Problem statement: The response should consist of the records that follow, printed exactly.

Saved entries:
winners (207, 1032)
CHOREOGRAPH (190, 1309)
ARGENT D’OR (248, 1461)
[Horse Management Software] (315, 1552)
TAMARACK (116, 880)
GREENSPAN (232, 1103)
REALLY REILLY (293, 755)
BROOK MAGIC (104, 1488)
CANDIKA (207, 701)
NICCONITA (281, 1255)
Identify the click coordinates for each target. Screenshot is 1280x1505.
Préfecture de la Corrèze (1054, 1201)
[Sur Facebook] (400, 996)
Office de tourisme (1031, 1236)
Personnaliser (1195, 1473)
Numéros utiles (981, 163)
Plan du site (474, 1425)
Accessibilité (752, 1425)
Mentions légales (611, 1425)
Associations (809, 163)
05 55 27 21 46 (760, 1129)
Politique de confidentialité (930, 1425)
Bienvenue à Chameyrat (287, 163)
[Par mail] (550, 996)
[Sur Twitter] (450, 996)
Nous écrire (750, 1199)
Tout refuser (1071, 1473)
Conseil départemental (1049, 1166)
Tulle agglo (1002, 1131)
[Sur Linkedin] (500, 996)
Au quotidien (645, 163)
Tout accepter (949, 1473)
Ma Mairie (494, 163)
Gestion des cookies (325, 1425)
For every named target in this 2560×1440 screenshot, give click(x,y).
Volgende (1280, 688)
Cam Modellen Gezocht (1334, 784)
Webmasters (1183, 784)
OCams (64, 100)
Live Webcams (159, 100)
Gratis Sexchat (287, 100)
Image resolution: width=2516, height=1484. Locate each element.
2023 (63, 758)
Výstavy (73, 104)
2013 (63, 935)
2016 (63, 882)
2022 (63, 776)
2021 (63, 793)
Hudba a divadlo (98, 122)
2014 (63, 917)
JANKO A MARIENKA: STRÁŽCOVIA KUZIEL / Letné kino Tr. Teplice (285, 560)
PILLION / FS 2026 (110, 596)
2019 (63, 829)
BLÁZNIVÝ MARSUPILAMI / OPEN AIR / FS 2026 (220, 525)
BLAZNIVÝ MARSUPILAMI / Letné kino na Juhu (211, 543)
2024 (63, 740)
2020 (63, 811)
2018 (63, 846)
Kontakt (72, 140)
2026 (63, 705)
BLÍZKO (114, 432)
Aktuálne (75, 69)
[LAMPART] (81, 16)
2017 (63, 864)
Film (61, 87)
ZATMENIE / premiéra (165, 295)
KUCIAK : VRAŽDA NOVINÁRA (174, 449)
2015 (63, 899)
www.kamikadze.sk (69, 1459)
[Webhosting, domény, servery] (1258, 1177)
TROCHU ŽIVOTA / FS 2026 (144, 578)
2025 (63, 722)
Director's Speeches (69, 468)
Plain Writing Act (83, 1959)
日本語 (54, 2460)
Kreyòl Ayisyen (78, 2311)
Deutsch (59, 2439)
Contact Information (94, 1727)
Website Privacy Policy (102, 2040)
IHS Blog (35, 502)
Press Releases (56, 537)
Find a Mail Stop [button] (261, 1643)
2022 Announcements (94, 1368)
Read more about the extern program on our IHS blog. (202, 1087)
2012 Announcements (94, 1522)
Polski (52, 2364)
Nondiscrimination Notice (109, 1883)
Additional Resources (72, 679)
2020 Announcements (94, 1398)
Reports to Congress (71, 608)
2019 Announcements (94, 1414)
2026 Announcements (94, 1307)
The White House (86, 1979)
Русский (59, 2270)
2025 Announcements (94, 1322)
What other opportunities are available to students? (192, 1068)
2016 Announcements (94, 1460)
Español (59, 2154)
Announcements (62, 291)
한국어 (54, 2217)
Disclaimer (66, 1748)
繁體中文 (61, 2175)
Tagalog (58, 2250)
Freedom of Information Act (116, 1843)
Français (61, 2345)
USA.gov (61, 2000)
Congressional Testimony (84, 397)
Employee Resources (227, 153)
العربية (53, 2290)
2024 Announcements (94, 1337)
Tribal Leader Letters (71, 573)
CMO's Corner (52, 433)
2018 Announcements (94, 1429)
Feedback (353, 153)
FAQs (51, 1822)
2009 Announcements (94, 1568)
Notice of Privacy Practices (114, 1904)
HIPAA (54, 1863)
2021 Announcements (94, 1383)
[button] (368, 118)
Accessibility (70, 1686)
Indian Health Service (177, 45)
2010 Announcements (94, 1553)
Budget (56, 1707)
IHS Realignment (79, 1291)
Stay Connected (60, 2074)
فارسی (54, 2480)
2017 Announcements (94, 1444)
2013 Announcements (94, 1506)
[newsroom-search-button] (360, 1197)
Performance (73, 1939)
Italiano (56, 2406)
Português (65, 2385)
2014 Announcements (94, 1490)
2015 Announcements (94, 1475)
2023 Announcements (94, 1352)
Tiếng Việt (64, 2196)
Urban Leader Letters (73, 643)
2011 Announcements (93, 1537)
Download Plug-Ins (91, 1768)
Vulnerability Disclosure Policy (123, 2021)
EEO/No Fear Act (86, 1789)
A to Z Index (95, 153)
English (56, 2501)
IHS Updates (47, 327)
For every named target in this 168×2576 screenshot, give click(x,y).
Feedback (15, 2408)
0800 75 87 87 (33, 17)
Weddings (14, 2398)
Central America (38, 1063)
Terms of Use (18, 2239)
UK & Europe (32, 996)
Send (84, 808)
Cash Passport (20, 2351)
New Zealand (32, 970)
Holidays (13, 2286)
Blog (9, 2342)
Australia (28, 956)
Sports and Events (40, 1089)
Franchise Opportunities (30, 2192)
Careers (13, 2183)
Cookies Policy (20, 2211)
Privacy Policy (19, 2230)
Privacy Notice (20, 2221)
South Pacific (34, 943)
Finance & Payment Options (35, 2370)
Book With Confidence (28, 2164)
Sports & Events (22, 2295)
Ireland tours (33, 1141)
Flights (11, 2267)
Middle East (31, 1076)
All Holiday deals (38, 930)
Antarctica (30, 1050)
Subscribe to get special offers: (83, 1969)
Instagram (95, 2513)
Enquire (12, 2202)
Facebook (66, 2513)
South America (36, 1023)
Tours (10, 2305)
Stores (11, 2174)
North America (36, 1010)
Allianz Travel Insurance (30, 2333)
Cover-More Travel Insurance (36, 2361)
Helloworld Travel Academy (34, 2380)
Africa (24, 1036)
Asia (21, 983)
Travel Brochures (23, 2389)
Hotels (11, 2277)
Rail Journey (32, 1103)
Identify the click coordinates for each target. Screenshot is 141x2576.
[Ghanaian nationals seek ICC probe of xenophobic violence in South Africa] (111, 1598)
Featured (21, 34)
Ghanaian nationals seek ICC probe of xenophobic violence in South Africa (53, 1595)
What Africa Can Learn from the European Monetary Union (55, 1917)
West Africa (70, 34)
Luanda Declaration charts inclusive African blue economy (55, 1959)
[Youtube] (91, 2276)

Task result:
winners (207, 1032)
CHOREOGRAPH (190, 1309)
ARGENT D’OR (248, 1461)
[Horse Management Software] (315, 1552)
TAMARACK (116, 880)
GREENSPAN (232, 1103)
REALLY REILLY (293, 755)
BROOK MAGIC (104, 1488)
CANDIKA (207, 701)
NICCONITA (281, 1255)
Identify the click coordinates for each target. Screenshot is 1280x1505.
Préfecture de la Corrèze (1054, 1201)
[Sur Facebook] (400, 996)
Office de tourisme (1031, 1236)
Personnaliser (1195, 1473)
Numéros utiles (981, 163)
Plan du site (474, 1425)
Accessibilité (752, 1425)
Mentions légales (611, 1425)
Associations (809, 163)
05 55 27 21 46 (760, 1129)
Politique de confidentialité (930, 1425)
Bienvenue à Chameyrat (287, 163)
[Par mail] (550, 996)
[Sur Twitter] (450, 996)
Nous écrire (750, 1199)
Tout refuser (1071, 1473)
Conseil départemental (1049, 1166)
Tulle agglo (1002, 1131)
[Sur Linkedin] (500, 996)
Au quotidien (645, 163)
Tout accepter (949, 1473)
Ma Mairie (494, 163)
Gestion des cookies (325, 1425)
For every named target in this 2560×1440 screenshot, give click(x,y).
Volgende (1280, 688)
Cam Modellen Gezocht (1334, 784)
Webmasters (1183, 784)
OCams (64, 100)
Live Webcams (159, 100)
Gratis Sexchat (287, 100)
Image resolution: width=2516, height=1484. Locate each element.
2023 (63, 758)
Výstavy (73, 104)
2013 (63, 935)
2016 (63, 882)
2022 (63, 776)
2021 (63, 793)
Hudba a divadlo (98, 122)
2014 (63, 917)
JANKO A MARIENKA: STRÁŽCOVIA KUZIEL / Letné kino Tr. Teplice (285, 560)
PILLION / FS 2026 (110, 596)
2019 (63, 829)
BLÁZNIVÝ MARSUPILAMI / OPEN AIR / FS 2026 (220, 525)
BLAZNIVÝ MARSUPILAMI / Letné kino na Juhu (211, 543)
2024 (63, 740)
2020 (63, 811)
2018 (63, 846)
Kontakt (72, 140)
2026 (63, 705)
BLÍZKO (114, 432)
Aktuálne (75, 69)
[LAMPART] (81, 16)
2017 (63, 864)
Film (61, 87)
ZATMENIE / premiéra (165, 295)
KUCIAK : VRAŽDA NOVINÁRA (174, 449)
2015 (63, 899)
www.kamikadze.sk (69, 1459)
[Webhosting, domény, servery] (1258, 1177)
TROCHU ŽIVOTA / FS 2026 (144, 578)
2025 (63, 722)
Director's Speeches (69, 468)
Plain Writing Act (83, 1959)
日本語 (54, 2460)
Kreyòl Ayisyen (78, 2311)
Deutsch (59, 2439)
Contact Information (94, 1727)
Website Privacy Policy (102, 2040)
IHS Blog (35, 502)
Press Releases (56, 537)
Find a Mail Stop [button] (261, 1643)
2022 Announcements (94, 1368)
Read more about the extern program on our IHS blog. (202, 1087)
2012 Announcements (94, 1522)
Polski (52, 2364)
Nondiscrimination Notice (109, 1883)
Additional Resources (72, 679)
2020 Announcements (94, 1398)
Reports to Congress (71, 608)
2019 Announcements (94, 1414)
2026 Announcements (94, 1307)
The White House (86, 1979)
Русский (59, 2270)
2025 Announcements (94, 1322)
What other opportunities are available to students? (192, 1068)
2016 Announcements (94, 1460)
Español (59, 2154)
Announcements (62, 291)
한국어 (54, 2217)
Disclaimer (66, 1748)
繁體中文 (61, 2175)
Tagalog (58, 2250)
Freedom of Information Act (116, 1843)
Français (61, 2345)
USA.gov (61, 2000)
Congressional Testimony (84, 397)
Employee Resources (227, 153)
العربية (53, 2290)
2024 Announcements (94, 1337)
Tribal Leader Letters (71, 573)
CMO's Corner (52, 433)
2018 Announcements (94, 1429)
Feedback (353, 153)
FAQs (51, 1822)
2009 Announcements (94, 1568)
Notice of Privacy Practices (114, 1904)
HIPAA (54, 1863)
2021 Announcements (94, 1383)
[button] (368, 118)
Accessibility (70, 1686)
Indian Health Service (177, 45)
2010 Announcements (94, 1553)
Budget (56, 1707)
IHS Realignment (79, 1291)
Stay Connected (60, 2074)
فارسی (54, 2480)
2017 Announcements (94, 1444)
2013 Announcements (94, 1506)
[newsroom-search-button] (360, 1197)
Performance (73, 1939)
Italiano (56, 2406)
Português (65, 2385)
2014 Announcements (94, 1490)
2015 Announcements (94, 1475)
2023 Announcements (94, 1352)
Tiếng Việt (64, 2196)
Urban Leader Letters (73, 643)
2011 Announcements (93, 1537)
Download Plug-Ins (91, 1768)
Vulnerability Disclosure Policy (123, 2021)
EEO/No Fear Act (86, 1789)
A to Z Index (95, 153)
English (56, 2501)
IHS Updates (47, 327)
For every named target in this 168×2576 screenshot, give click(x,y).
Feedback (15, 2408)
0800 75 87 87 (33, 17)
Weddings (14, 2398)
Central America (38, 1063)
Terms of Use (18, 2239)
UK & Europe (32, 996)
Send (84, 808)
Cash Passport (20, 2351)
New Zealand (32, 970)
Holidays (13, 2286)
Blog (9, 2342)
Australia (28, 956)
Sports and Events (40, 1089)
Franchise Opportunities (30, 2192)
Careers (13, 2183)
Cookies Policy (20, 2211)
Privacy Policy (19, 2230)
Privacy Notice (20, 2221)
South Pacific (34, 943)
Finance & Payment Options (35, 2370)
Book With Confidence (28, 2164)
Sports & Events (22, 2295)
Ireland tours (33, 1141)
Flights (11, 2267)
Middle East (31, 1076)
All Holiday deals (38, 930)
Antarctica (30, 1050)
Subscribe to get special offers: (83, 1969)
Instagram (95, 2513)
Enquire (12, 2202)
Facebook (66, 2513)
South America (36, 1023)
Tours (10, 2305)
Stores (11, 2174)
North America (36, 1010)
Allianz Travel Insurance (30, 2333)
Cover-More Travel Insurance (36, 2361)
Helloworld Travel Academy (34, 2380)
Africa (24, 1036)
Asia (21, 983)
Travel Brochures (23, 2389)
Hotels (11, 2277)
Rail Journey (32, 1103)
Identify the click coordinates for each target. Screenshot is 141x2576.
[Ghanaian nationals seek ICC probe of xenophobic violence in South Africa] (111, 1598)
Featured (21, 34)
Ghanaian nationals seek ICC probe of xenophobic violence in South Africa (53, 1595)
What Africa Can Learn from the European Monetary Union (55, 1917)
West Africa (70, 34)
Luanda Declaration charts inclusive African blue economy (55, 1959)
[Youtube] (91, 2276)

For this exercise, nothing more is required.